Le volontarisme affiché par nombre des acteurs que nous avons rencontrés mérite d’être soutenu, étant donné que, de toute manière, les ports français ne sauraient être dans une situation pire que celle qu’ils connaissent aujourd’hui.

Des partenariats choisis avec les services responsables d’infrastructures, mais aussi avec des centres de recherche, ne doivent en aucun cas être empêchés par la loi, ni trop encadrés par elle. Il faut donner de l’air aux initiatives, et surtout faire confiance aux acteurs, publics ou privés, qui souhaitent mettre leur énergie au service du développement du trafic portuaire de la France.

D’un point de vue social, on peut se féliciter de ce que la réforme ait permis la réunification de la chaîne de commandement de la manutention, sous l’égide des entreprises privées, même si l’on ne peut que déplorer que ce transfert se soit déroulé dans un climat social tendu. La concomitance de la réforme des retraites n’a pas été étrangère à la montée de ces tensions, qui ont écorné un peu plus encore l’image déjà peu reluisante des ports français et nui à leur économie.

Cependant, une fois encore, rien n’est irréversible, pourvu que le développement des ports continue à faire l’objet d’un dialogue social franc et respectueux de chacune des parties, notamment lorsqu’il s’agira de favoriser la concurrence dans les activités de manutention portuaire.

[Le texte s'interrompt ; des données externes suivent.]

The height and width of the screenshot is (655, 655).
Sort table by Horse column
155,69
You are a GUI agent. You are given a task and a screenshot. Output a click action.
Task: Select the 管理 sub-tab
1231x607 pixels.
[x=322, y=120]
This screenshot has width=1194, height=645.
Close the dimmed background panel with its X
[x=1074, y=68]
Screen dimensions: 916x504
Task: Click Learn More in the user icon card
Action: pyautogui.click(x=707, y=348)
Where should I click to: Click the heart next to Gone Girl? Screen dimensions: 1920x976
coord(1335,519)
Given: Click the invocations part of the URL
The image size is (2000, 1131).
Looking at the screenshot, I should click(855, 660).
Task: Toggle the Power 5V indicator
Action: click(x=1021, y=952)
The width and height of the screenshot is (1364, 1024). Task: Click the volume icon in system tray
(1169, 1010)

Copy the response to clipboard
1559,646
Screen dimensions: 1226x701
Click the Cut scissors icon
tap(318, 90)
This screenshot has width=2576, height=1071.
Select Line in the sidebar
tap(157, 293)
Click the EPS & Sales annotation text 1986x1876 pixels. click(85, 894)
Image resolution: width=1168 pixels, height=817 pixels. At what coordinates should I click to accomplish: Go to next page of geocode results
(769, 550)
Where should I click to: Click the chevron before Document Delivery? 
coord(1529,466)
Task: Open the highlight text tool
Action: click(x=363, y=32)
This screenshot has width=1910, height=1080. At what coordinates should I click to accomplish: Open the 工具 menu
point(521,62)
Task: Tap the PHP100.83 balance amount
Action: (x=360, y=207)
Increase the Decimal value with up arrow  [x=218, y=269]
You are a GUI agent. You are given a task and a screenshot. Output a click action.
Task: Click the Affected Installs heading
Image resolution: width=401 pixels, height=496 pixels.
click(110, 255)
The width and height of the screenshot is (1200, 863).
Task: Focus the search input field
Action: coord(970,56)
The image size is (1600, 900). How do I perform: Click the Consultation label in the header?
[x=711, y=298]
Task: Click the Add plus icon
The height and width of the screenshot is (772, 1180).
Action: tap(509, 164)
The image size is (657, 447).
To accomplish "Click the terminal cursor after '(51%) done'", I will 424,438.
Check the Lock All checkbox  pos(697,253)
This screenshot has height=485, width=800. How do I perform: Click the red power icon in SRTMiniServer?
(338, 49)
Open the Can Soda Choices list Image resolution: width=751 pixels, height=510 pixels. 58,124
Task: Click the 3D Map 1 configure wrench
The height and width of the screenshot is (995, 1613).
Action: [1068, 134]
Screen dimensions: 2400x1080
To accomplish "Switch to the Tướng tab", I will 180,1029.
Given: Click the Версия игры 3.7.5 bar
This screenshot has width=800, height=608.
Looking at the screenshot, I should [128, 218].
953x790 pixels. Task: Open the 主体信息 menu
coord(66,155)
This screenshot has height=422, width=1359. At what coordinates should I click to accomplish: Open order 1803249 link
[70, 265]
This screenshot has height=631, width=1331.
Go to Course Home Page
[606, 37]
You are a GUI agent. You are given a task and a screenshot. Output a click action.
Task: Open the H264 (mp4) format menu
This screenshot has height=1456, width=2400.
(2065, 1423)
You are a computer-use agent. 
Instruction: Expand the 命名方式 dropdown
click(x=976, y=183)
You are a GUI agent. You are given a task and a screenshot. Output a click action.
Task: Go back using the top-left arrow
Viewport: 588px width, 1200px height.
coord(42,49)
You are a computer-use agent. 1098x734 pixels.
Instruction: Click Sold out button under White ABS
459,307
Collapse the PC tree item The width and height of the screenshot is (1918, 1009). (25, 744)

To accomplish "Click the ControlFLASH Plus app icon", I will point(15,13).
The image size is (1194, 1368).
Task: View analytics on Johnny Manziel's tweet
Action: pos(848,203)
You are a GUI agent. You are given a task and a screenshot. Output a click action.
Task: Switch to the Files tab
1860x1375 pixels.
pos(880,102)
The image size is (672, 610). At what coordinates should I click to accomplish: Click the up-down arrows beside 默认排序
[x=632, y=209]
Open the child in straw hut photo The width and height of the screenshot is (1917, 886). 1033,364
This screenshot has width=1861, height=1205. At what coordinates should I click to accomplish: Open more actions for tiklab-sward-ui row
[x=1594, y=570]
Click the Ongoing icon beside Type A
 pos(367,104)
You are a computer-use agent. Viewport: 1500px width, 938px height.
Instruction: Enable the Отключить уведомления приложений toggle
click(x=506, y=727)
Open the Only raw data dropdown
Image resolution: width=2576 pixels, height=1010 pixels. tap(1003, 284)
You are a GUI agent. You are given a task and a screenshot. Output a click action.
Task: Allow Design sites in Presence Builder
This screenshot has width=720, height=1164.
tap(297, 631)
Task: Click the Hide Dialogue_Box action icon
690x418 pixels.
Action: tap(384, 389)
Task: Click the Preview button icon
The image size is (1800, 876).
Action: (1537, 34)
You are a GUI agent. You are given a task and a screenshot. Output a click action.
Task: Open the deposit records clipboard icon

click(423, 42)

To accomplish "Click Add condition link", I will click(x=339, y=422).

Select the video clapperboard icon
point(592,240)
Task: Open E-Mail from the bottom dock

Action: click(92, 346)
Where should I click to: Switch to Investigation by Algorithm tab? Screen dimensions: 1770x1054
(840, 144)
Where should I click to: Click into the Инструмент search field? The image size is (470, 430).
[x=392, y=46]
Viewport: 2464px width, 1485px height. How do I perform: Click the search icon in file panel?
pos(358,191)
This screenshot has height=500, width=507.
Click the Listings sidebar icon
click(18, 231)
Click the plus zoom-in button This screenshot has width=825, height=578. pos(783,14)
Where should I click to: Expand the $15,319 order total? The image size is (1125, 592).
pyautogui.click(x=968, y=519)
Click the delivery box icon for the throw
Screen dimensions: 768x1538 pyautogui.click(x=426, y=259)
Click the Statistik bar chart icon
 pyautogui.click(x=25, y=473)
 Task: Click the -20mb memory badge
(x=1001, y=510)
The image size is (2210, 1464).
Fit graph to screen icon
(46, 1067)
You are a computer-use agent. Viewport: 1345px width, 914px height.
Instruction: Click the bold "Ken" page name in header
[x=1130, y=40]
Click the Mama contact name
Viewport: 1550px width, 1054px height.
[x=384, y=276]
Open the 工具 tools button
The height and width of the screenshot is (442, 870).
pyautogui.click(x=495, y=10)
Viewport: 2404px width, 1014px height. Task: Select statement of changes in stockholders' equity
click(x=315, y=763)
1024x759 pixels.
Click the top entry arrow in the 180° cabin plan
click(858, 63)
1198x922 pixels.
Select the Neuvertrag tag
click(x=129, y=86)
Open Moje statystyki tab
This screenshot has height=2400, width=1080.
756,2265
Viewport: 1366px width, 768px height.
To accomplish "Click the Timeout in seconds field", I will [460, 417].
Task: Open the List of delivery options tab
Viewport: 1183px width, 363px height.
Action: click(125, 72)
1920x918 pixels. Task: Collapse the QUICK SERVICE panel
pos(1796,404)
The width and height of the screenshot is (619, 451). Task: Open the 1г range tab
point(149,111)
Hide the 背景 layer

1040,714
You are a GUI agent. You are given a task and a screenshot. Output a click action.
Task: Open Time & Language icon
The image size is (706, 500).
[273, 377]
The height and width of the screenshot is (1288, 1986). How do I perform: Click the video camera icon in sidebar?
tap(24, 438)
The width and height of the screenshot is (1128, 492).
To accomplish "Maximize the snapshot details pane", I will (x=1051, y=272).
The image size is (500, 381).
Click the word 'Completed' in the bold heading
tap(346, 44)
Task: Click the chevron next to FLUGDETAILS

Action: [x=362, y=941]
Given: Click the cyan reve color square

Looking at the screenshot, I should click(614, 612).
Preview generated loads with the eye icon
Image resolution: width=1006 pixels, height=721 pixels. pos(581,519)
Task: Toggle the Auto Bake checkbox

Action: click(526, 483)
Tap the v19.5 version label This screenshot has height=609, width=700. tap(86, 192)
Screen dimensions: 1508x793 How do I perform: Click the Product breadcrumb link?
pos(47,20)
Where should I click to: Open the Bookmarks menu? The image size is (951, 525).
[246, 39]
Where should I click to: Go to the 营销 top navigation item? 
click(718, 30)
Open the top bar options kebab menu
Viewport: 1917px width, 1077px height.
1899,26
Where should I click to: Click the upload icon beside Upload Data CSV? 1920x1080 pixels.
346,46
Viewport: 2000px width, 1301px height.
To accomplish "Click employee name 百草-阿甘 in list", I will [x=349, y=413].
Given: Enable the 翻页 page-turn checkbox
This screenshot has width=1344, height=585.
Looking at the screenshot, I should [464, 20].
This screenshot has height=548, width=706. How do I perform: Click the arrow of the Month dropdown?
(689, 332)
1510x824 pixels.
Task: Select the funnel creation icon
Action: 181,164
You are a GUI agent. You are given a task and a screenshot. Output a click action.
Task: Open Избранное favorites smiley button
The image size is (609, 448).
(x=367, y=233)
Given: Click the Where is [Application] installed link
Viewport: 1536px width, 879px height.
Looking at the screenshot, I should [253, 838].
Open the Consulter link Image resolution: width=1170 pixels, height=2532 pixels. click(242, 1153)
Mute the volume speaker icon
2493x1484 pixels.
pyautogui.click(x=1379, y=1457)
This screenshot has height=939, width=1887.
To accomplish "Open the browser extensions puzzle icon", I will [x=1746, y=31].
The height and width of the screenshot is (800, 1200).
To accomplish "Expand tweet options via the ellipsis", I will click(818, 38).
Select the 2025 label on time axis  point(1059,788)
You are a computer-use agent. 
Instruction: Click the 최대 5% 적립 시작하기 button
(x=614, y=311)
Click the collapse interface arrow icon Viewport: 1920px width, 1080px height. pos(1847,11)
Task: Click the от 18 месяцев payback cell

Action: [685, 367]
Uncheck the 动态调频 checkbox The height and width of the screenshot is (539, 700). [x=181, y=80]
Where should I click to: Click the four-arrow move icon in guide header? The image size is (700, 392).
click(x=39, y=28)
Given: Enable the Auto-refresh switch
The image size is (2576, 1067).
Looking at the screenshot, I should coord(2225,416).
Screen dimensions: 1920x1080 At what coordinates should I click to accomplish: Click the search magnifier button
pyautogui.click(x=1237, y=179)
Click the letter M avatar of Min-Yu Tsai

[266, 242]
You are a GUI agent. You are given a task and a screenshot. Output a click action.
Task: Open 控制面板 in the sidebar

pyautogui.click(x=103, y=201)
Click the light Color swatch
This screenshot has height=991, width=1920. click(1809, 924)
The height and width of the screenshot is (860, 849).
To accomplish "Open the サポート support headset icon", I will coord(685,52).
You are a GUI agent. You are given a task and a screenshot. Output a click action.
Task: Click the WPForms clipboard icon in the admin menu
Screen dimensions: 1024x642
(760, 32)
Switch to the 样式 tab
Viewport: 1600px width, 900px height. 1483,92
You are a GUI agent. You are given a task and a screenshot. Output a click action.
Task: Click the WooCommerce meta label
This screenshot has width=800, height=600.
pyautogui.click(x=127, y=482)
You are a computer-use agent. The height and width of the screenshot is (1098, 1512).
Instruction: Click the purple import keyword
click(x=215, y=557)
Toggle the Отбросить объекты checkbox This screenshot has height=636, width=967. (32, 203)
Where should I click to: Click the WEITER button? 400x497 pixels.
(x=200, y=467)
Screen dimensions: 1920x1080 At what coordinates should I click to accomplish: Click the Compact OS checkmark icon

J’appelle à la mise en œuvre la plus rapide possible de cette concurrence, afin que le volet social et le volet économique de la réforme se déploient harmonieusement.

En conclusion, si nous sommes d’accord sur ces points fondamentaux, notamment sur la quinzaine de propositions contenues dans le rapport d’information, il faudra très vite passer à l’action, par le biais de l’élaboration d’une proposition de loi qui, je l’espère, pourra être votée dans les plus brefs délais et dans le même esprit de lucidité et de consensus que celui qui a guidé les travaux de notre mission d’information.

Les enjeux économiques et sociaux que recouvre le développement structurel de nos ports maritimes et fluviaux sont tels qu’il ne faudra pas manquer ce rendez-vous. Cela relève de notre responsabilité à tous.